EXERCISE DESCRIPTION: Please return the data verbatim, from its first line through the line that contains "pyautogui.click(x=113, y=615)", including that line. Stop after it.

....

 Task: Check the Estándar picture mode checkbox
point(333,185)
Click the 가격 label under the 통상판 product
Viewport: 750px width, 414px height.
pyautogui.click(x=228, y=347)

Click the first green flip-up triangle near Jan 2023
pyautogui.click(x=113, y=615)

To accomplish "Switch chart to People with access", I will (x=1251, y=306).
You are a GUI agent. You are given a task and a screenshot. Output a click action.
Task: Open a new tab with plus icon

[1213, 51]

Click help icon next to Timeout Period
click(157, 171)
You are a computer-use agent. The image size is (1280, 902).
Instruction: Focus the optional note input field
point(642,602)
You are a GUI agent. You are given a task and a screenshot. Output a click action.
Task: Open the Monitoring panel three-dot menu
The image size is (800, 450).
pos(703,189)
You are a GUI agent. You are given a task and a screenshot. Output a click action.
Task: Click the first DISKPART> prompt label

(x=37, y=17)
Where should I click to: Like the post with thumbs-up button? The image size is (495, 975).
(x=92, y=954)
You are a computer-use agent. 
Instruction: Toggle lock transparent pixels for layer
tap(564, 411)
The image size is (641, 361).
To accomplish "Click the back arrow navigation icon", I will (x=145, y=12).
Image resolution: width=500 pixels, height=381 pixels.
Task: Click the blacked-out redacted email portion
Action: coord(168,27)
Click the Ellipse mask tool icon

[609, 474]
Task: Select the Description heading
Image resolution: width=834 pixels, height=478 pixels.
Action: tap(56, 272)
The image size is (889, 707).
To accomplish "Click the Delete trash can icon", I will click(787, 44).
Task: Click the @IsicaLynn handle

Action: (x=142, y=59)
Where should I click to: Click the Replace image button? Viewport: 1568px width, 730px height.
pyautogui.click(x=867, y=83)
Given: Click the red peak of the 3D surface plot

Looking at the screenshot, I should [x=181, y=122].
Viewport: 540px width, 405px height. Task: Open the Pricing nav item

....

FULL ANSWER:
 Task: Check the Estándar picture mode checkbox
point(333,185)
Click the 가격 label under the 통상판 product
Viewport: 750px width, 414px height.
pyautogui.click(x=228, y=347)

Click the first green flip-up triangle near Jan 2023
pyautogui.click(x=113, y=615)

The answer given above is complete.